5. MARKS'IN İÇ SAVAŞ'ININ 1891 ÖNSÖZÜ


      Engels, Fransa'da İç Savaş'ın üçüncü baskısına yazdığı önsözde —18 Mart 1891 tarihini taşıyan ve ilk kez olarak Neue Zeit'ta basılan önsöz
[
17] —, devlet karşısındaki tutum üzerine çok yararlı bazı düşüncelerin yanısıra, Komün'den çıkan dersleri dikkate değer bir belirginlikle özetler. Yazarını Komün'den ayıran yirmi yıllık dönemin tüm deneyi ile zenginleşmiş bulunan bu özet, özellikle Almanya'da çok yaygın olan "devlete duyulan boş inan"a karşı yöneltilmiştir ve haklı olarak bu sorun üzerinde marksizmin son sözü gibi kabul edilebilir.

      Fransa'da, her devrimden sonra, işçiler silahlanmışlardır, diye belirtir Engels; "öyleyse, iktidarda bulunan burjuvalar için, işçilerin silahsızlandırılması ilk görevdi. Bundan ötürü, işçilerin kanı pahasına başarılan her devrimden sonra, işçilerin yenilgisiyle biten yeni bir savaş patlar"...

      Burjuva devrimler deneyinin bilançosu, anlamlı olduğu kadar özlüdür de.
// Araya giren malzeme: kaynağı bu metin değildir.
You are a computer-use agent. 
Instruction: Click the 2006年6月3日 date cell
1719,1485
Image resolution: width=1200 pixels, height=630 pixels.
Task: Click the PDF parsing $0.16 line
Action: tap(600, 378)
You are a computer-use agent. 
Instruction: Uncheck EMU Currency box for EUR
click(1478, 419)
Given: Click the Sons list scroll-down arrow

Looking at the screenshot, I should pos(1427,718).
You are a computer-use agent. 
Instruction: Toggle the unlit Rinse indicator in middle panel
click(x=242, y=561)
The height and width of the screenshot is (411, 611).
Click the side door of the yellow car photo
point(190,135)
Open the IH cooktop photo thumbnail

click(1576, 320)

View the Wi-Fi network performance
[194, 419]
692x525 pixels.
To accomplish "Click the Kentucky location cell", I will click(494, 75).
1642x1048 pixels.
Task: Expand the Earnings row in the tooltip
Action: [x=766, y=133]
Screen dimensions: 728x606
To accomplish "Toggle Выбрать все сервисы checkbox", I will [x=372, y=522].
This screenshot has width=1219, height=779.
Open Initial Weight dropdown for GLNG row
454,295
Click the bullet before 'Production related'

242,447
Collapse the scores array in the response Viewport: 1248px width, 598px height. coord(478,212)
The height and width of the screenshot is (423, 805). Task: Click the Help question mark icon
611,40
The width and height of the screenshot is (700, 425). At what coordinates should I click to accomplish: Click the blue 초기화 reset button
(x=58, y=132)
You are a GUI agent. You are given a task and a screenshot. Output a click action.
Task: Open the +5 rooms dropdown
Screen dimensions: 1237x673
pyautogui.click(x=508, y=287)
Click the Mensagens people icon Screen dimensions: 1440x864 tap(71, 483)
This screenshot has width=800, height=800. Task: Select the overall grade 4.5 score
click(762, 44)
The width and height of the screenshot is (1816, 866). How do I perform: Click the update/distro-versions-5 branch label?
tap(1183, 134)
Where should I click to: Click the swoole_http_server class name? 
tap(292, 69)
Sorunun temeli —devlet sorununda da olduğu gibi (ezilen sınıfın elinde silah var mı?)— yetkin bir biçimde kavranmıştır. Küçük-burjuva demokratları gibi, burjuva ideolojisi etkisinde kalan profesörler de, çoğunlukla, bu temel üzerinde hiç söz etmezler. 1917 Rus devriminde (Şubat Devrimi -ç.), burjuva devrimlerin bu gizemini arada bir açıklama övüncesi (bir Cavaignac övüncesi), "Kendisi de marksist" olan, (sayfa 100) "menşevik" Çereteli'ye düştü. Çereteli, 11 Haziran'daki "tarihsel" söylevinde, burjuvazinin Petrograd işçilerini silahsızlandırmaya kararlı olduğunu açıklama sakıntısızlığında bulundu; bu kararı, açıkça, aynı zamanda kendi kararı olarak ve daha genel biçimde, bir "devlet" zorunluluğu olarak sunuyordu!

      Çereteli tarafından 11 Haziran'da verilen tarihsel söylev, 1917 devriminin bütün tarihçileri için, kuşkusuz, Çereteli efendi tarafından yönetilen Devrimci-Sosyalistler ve Menşevikler blokunun, devrimci proletaryaya karşı, nasıl burjuvaziden yana çıktığını en iyi gösteren örneklerden biri olacaktır.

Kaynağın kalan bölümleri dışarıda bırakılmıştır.